Dunno why you always gotta twist what the OP is saying.
Reha makes a good point.
Forget the social norms and all that for a second, if a man goes to live with his inlaws he's most likely not going to be head of the household especially if the FIL has a strong personality. You won't be able to make decisions without consulting him, he'll be at the head of the table at dinner etc etc. You might be happy when it's your own father but when it's someone else, it's going to drive you crazy that someone else is the boss of you... that's why you guys can't imagine doing such a thing (living with wife's parents).

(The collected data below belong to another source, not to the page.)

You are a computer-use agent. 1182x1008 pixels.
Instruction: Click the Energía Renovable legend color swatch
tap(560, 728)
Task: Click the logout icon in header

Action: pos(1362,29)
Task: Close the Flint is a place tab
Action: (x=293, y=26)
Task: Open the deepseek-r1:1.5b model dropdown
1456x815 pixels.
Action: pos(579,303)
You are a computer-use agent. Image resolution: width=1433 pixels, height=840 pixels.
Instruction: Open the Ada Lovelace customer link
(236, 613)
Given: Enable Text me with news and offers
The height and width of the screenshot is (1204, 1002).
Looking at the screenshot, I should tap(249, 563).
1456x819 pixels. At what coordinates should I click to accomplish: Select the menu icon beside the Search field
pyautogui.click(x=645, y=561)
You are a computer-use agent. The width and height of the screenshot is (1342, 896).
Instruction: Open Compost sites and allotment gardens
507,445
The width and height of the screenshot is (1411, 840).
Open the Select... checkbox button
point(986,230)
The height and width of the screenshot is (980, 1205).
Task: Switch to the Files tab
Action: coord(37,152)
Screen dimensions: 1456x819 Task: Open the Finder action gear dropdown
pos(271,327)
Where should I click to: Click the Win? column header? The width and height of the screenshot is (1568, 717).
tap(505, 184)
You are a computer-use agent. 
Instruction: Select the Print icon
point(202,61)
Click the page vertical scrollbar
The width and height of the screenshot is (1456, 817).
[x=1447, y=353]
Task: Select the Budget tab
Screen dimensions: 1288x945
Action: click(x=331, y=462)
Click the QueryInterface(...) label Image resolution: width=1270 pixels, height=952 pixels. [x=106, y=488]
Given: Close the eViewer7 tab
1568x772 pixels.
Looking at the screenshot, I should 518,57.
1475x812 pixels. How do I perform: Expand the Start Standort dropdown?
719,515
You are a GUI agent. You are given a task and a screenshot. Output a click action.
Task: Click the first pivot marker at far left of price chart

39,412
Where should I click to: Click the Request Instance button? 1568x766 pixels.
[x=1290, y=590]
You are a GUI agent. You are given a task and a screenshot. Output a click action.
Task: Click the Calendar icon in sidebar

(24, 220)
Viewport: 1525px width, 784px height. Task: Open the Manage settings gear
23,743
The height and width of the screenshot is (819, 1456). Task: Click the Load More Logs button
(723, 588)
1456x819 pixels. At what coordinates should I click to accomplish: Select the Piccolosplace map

So why do you think it is so easy for a woman to do it? She wants her own space, her own home where she can set things up and have her own routine that is not dictated by her MIL etc etc. Look at all the threads we've had in life1 over stupid things like kitchen conflicts between MIL and DIL. But you can't blame them. Imagine if your FIL was all up in your business over which car you should drive or something.
I believe the inner most need for a woman is to have a husband who is strong and stable, sometimes her desire for glitz and personal want gets in the way of that inner most need. How would a woman feel if she saw her husband the one who is supposed to feel safe with cowers and is under manners by her parents? Will she be able to trust him and give herself entirely to him will she be able to respect him?
In some rare cases it is needed that a man lives with his in-laws, for example if his wife is the only one to take care of elderly parents then it is important that the mans moves in and takes care of all of them ... however if he himself is the one who is cared for ... that is not reassuring is it?
And then when a man does live with his in-laws does he have as much complaints about them as a DIL has about her inlaws? I dunno the answer to that question ... but I for one would respect my inlaws if they were alive today - even if they showed me disrespect.